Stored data
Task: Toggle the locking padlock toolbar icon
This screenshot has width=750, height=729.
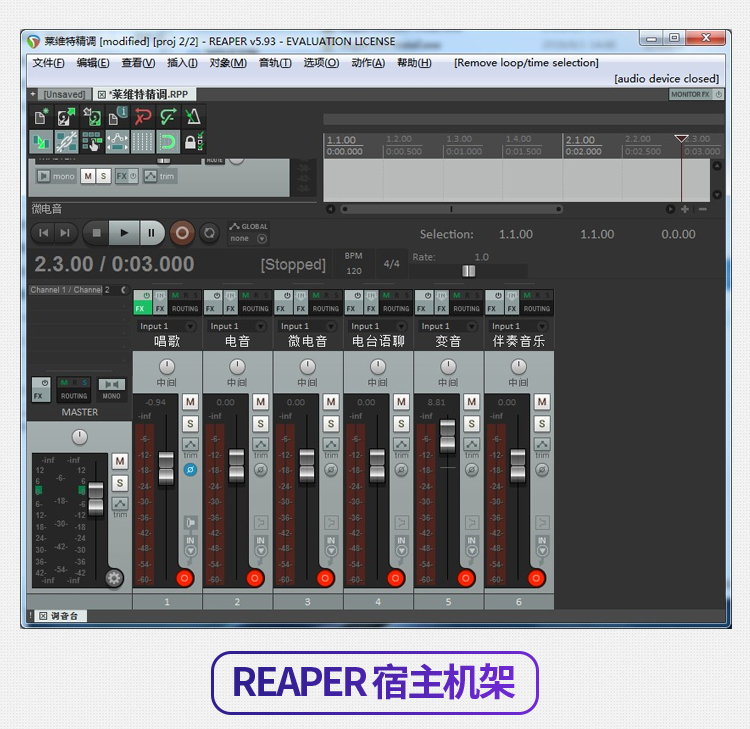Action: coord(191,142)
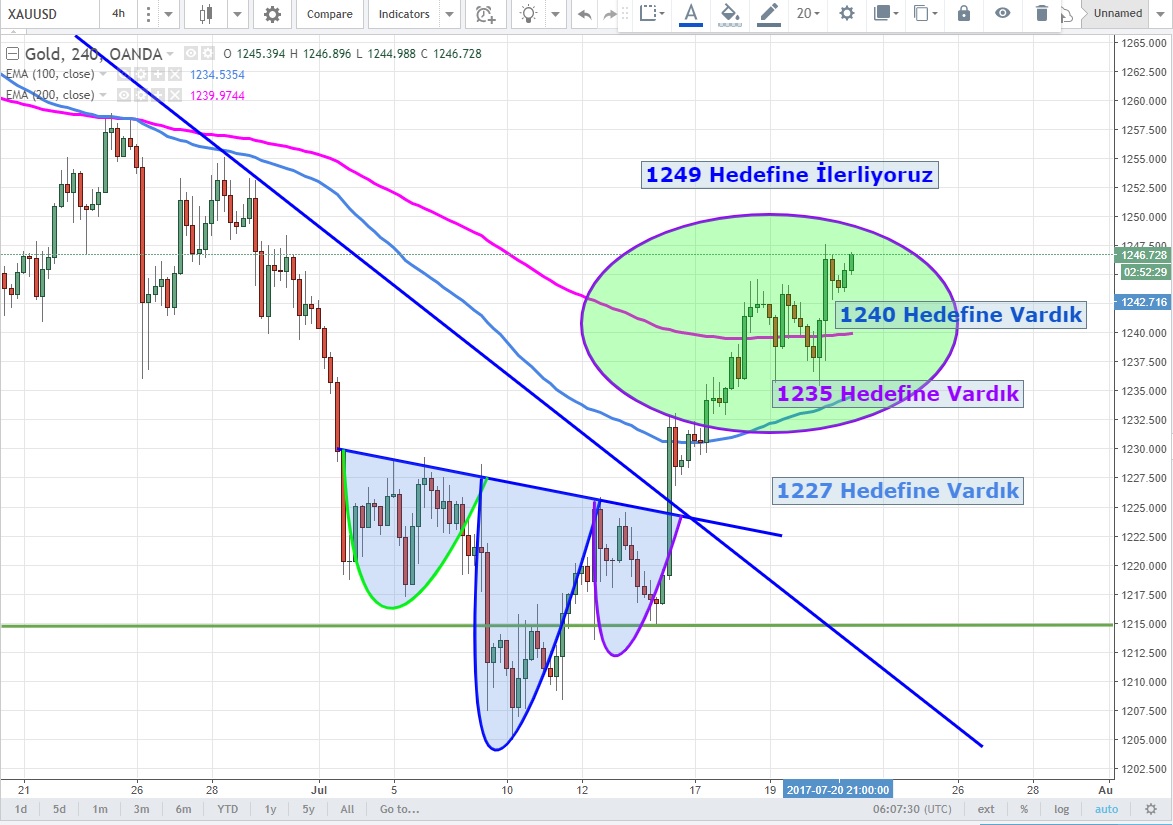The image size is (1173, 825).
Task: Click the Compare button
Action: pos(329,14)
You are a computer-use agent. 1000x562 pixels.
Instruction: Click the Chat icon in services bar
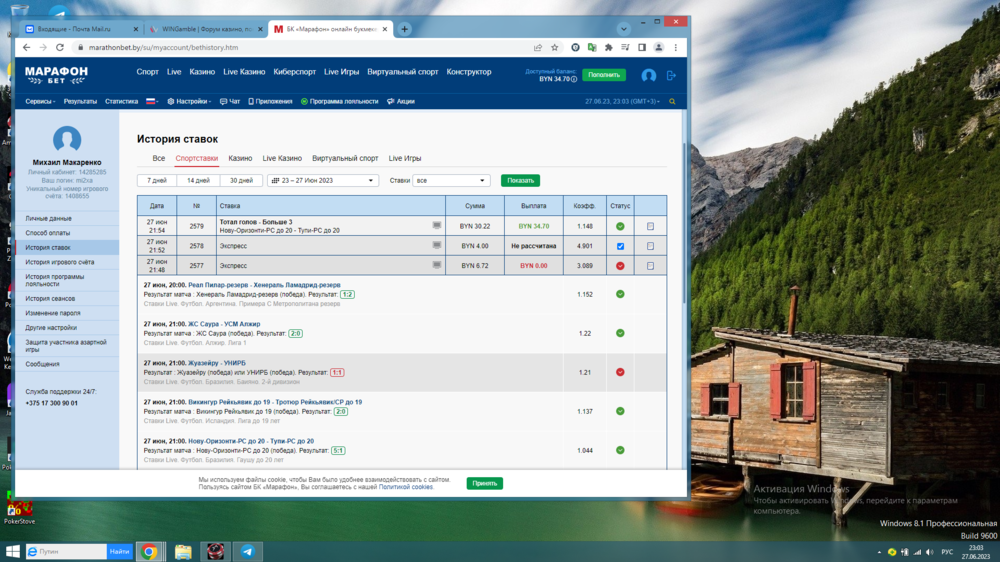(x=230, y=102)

__What the task asks__: All of the records must come back exactly as they stand, minus every picture.

__Result of this task__:
Task: Toggle the locking padlock toolbar icon
This screenshot has width=750, height=729.
Action: coord(191,142)
The image size is (1173, 825).
Task: Click the Compare button
Action: pos(329,14)
You are a computer-use agent. 1000x562 pixels.
Instruction: Click the Chat icon in services bar
(x=230, y=102)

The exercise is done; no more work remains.